Shot through the heart, and Steve Jobs is to blame.

That is Jon Bon Jovi’s assessment of the current state of the music industry. Bon Jovi (of the iconic rock group “Jon”) had some uncharacteristically harsh words for Apple and its turtlenecked benevolent dictator Steve Jobs in an interview with the London-based Sunday Times Magazine.

Sounding a bit like an older man protective of his lawn — the quote literally starts with “kids today” — Bon Jovi bemoaned the fact that the young’uns no longer have “the experience of putting the headphones on, turning it up to 10, holding the jacket, closing their eyes and getting lost in an album, and the beauty of taking your allowance money and making a decision based on the jacket, not knowing what the record sounded like, and looking at a couple of still pictures and imagining it.”

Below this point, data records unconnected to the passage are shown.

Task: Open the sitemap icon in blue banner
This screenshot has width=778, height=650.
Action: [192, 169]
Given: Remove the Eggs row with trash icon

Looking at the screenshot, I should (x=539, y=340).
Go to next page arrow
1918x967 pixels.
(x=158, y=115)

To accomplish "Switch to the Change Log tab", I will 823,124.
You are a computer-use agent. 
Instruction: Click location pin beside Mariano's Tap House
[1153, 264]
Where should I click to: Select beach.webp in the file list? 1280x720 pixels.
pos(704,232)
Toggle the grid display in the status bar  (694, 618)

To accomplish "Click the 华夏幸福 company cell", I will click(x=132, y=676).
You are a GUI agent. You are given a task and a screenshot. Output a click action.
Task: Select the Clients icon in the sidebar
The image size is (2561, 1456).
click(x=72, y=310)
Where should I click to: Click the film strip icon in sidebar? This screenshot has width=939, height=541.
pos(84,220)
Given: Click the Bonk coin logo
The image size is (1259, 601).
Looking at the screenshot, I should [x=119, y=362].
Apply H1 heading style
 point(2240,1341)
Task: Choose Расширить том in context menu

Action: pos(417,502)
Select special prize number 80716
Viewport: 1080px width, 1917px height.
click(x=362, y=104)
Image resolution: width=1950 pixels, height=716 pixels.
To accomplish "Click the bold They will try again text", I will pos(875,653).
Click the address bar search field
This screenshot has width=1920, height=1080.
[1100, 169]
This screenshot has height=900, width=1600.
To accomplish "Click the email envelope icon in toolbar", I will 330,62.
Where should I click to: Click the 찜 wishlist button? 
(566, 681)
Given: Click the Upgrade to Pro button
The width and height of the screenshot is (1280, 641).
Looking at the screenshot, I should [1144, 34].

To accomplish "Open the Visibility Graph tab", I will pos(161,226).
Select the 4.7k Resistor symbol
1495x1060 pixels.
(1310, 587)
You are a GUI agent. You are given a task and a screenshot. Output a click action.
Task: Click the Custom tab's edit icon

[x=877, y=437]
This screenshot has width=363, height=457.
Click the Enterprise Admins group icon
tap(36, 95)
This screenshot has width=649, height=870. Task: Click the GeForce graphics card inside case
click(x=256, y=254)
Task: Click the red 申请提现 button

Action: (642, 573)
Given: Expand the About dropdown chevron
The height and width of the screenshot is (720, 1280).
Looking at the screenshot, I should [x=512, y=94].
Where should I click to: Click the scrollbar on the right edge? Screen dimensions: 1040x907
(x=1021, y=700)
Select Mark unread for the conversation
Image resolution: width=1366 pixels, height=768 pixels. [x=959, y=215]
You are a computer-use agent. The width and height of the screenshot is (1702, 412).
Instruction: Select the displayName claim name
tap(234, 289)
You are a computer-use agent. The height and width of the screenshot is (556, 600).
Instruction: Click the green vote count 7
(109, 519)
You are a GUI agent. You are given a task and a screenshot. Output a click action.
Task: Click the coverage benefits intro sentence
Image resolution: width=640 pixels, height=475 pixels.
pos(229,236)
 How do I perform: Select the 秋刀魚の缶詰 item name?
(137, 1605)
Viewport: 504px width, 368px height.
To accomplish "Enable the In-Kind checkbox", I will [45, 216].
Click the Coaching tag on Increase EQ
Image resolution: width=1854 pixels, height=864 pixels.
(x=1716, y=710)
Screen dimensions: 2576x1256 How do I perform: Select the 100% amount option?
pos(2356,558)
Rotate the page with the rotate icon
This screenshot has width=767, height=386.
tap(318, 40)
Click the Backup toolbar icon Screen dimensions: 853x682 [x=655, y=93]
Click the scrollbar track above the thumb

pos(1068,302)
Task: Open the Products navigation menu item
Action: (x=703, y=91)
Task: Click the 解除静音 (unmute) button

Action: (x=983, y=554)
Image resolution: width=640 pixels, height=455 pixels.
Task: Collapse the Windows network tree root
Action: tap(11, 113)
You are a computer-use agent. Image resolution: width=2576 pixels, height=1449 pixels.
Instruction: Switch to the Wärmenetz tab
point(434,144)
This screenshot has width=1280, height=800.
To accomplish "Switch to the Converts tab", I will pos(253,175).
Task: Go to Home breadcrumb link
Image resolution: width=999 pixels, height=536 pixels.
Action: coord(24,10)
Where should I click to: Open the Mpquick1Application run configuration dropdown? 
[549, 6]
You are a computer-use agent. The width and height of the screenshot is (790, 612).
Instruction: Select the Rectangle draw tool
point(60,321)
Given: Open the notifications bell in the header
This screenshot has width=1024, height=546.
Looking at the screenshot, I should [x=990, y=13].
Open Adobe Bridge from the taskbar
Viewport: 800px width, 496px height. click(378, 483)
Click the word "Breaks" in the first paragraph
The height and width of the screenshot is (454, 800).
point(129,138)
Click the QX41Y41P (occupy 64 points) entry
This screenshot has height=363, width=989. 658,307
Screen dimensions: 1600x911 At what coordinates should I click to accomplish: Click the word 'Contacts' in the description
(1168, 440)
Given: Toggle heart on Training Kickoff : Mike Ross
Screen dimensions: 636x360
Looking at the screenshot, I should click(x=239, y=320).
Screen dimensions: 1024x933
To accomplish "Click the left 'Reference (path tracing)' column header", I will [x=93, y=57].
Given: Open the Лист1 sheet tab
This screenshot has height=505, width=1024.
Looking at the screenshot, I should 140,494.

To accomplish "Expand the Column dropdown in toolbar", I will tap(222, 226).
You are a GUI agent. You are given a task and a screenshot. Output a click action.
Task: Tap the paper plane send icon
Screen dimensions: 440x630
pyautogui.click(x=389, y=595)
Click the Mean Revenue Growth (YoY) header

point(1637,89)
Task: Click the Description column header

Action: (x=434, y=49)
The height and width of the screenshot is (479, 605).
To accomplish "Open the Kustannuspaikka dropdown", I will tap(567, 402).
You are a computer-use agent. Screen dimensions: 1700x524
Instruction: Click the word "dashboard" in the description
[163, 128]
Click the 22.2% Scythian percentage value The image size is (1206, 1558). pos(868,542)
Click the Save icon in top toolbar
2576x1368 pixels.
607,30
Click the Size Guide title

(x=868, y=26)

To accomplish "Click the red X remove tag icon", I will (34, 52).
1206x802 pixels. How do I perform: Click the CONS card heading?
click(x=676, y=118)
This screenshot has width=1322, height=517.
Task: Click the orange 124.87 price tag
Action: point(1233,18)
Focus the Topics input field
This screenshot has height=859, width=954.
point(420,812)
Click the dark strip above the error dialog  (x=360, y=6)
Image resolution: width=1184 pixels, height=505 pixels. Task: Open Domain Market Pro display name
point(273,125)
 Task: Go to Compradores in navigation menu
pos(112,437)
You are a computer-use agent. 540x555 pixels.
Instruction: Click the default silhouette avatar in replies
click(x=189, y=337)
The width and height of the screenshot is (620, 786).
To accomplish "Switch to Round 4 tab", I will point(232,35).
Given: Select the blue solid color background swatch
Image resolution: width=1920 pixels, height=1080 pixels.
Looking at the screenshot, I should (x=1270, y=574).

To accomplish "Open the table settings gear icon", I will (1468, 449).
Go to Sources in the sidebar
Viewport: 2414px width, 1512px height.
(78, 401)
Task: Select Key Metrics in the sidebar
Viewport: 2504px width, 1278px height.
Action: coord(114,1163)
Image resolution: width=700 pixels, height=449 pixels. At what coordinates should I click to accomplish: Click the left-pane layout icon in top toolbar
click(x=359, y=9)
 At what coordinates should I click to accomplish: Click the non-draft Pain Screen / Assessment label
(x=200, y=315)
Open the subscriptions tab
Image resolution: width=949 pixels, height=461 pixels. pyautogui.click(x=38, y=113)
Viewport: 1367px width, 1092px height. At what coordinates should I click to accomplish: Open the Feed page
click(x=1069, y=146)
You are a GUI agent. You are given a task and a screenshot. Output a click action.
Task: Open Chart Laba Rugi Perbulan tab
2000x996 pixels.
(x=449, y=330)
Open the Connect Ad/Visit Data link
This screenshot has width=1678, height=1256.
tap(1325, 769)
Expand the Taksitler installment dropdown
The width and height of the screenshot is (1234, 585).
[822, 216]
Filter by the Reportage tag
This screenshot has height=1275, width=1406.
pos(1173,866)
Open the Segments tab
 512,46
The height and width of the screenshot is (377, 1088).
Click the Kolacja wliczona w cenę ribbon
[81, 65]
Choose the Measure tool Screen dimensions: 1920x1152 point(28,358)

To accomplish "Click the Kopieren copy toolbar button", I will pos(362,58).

There are plenty of things to worry about with Apple and its friendly, jangly-themed chokehold on the way we consume music, but this sort of nostalgia grief isn’t one of them. Sure, that particular visceral experience is gone, replaced by one of swiping and tapping, but kids now have literally hundreds of thousands of songs at their fingertips thanks to the Internet, whole genres they can peruse on YouTube that they would have never even considered back when they had to shell out their weekly allowance for a single album.

To put it simply: Whereas Tommy used to work on the docks, bringing home his pay for the newest lackluster Whitesnake album, now he can freely test-drive that album and nearly any other before deciding to buy it. It doesn’t eliminate the sense of discovery, only the sense of paying a bunch of money to the already bloated record industry for a potential disappointment.

The other problem with Bon Jovi singling out Steve Jobs as a straw man to blame for the decline of the music industry is that Jobs is really pretty much the only guy who has managed to successfully monetize online music consumption. It’s fine if you want to mourn the loss of physical albums — preferably by lighting votive candles around a copy of Cracked Rear View — but just know that you might as well also own a gramophone and a Kinetoscope.

Old media die, new media are born, it’s the circle of iLife: YouTube killed the video star, video killed the radio star, radio killed the traveling minstrel, and minstrelsy killed banging rocks on other rocks to some sort of rhythm. No doubt in fifty years, Justin Bieber will complain in his Rock and Roll Hall of Fame induction speech about how kids no longer know the joy of flipping through an iPod library now that music is just beamed directly into their frontal lobes.

Ah, well. Now if you’ll excuse me, I’m going to go listen to Slippery When Wet on my iPod.